January 7, 2022

Life After the Life Blog Series, Part 2

Josie*

I want you to ask yourself: Do I feel guilty saying ‘No’ to something I don’t want to do? Do I have trouble making eye-contact during a conversation? Can I ask for help when I need it and expect not to have to give anything in return? When I travel, do I lock my hotel door? 

These are just a few of the things that I needed to relearn once I was out of the life. In the life, choices were made for me and the freedom to speak about what I needed wasn’t an option. So, knowing that it was okay to say ‘No’ to something that I didn’t want to do, seemed like a foreign concept and a right that I never had. 

For example, I work in a hospital and I would always get asked to stay pasted my assigned hours or come in on my day off. I always said ‘Yes,’ to the point where I was exhausted. I was saying ‘Yes’ because it had been ingrained in me that saying ‘No’ would get me hurt. Now, each day, I must remind myself  that I am no longer in danger and must ask, “Is this something I really want to do?” This is something I still struggle with, but that more successful times I have, the easier it becomes.

While in the life, avoiding eye-contact was a must, but in the real world you are expected to make direct eye-contact when having conversations to show that you are engaged. This was something that I was not at all use to but needed to learn rather quickly. Think about it. Try having a conversation with a person not making eye-contact with you. It is rather awkward, isn’t it? It’s a very simple but important skill to have, and one that I needed to retrain my brain to know that making eye-contact was no longer a threat to my safety.

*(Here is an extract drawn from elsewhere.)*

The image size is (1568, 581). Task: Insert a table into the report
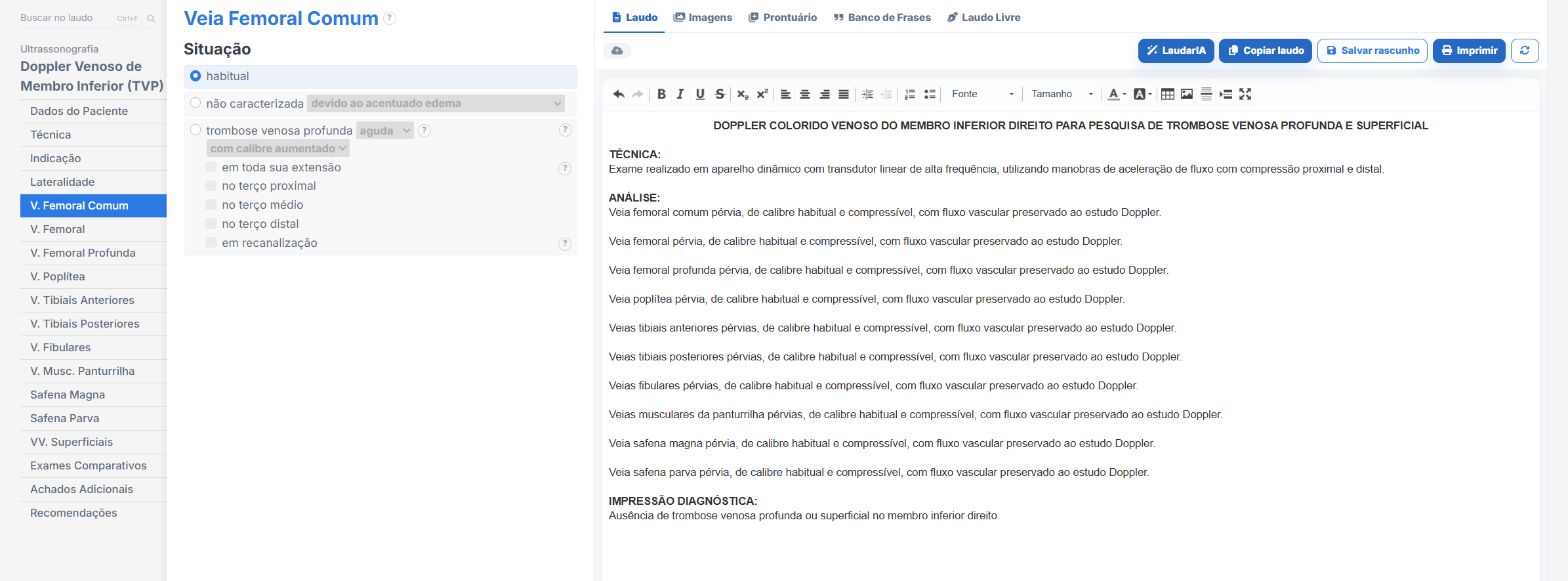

 To this day asking for help is never easy. Fresh out of the life, when help was being offered and I was not expected to do anything in return, this was something that was extremely hard for me to grasp. I had believed that nothing was given without an expectation. But through the love and support of Reset180, I quickly learned that that simply wasn’t true. 

And my final question: Do you lock your hotel door? Seems like a rather silly question, right? You want to keep people from coming into your room, but I never wanted to be stuck fumbling trying to get the door unlocked if I needed to escape quickly. I would rather someone walk in the door, than not be able to get out if need be. 

These are the things that still go through my mind as I try to navigate everyday life. I see the world in a different way because of my experiences. It is frustrating at times and can be a bit discouraging, but knowing where I am today compared to where I was, I will continue to do everything I need to do to never be in that place again. Even four years later, I still have a lot of bad days, a lot of days I question my worth, but the good days, the days I feel strong and the days I feel like a true survivor, are starting to outweigh the others. 

In my next blog, I will be talking about the aftermath of trafficking that you don’t seem to hear too much about, the symptoms I deal with day-to-day, and what my recovery progression has been like. 

Thank you so much for reading! You are an amazing person, keep being you. 

*Josie

 

*Survivor name and photos may be changed for their protection.